Entries taken from a collection:
————————
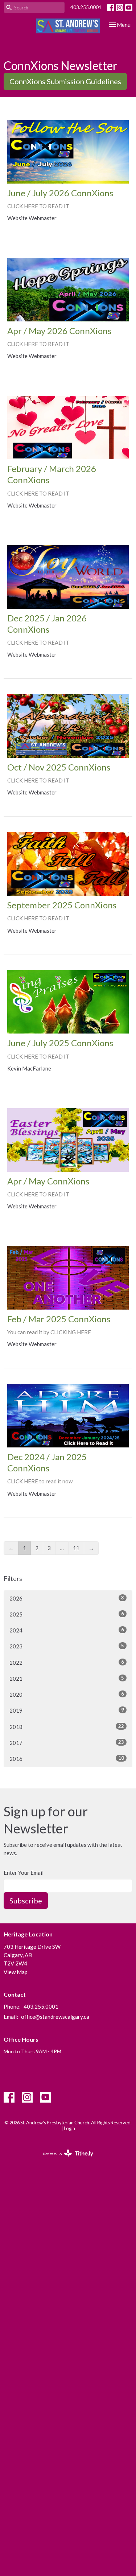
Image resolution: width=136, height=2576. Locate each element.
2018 (66, 1726)
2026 (66, 1598)
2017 (66, 1742)
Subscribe (25, 1900)
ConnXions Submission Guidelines (65, 81)
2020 (66, 1694)
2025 (66, 1614)
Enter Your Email (24, 1872)
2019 (66, 1710)
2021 (66, 1678)
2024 (66, 1630)
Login (69, 2128)
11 (76, 1548)
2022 (66, 1662)
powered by (64, 2159)
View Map (16, 1972)
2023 (66, 1646)
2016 (66, 1758)
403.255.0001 (86, 7)
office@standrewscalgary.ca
————————
Leaving the images out, print the records above exactly.

Expected output:
Image resolution: width=136, height=2576. Locate each element.
2018 (66, 1726)
2026 (66, 1598)
2017 (66, 1742)
Subscribe (25, 1900)
ConnXions Submission Guidelines (65, 81)
2020 (66, 1694)
2025 (66, 1614)
Enter Your Email (24, 1872)
2019 (66, 1710)
2021 (66, 1678)
2024 (66, 1630)
Login (69, 2128)
11 (76, 1548)
2022 (66, 1662)
powered by (64, 2159)
View Map (16, 1972)
2023 (66, 1646)
2016 (66, 1758)
403.255.0001 (86, 7)
office@standrewscalgary.ca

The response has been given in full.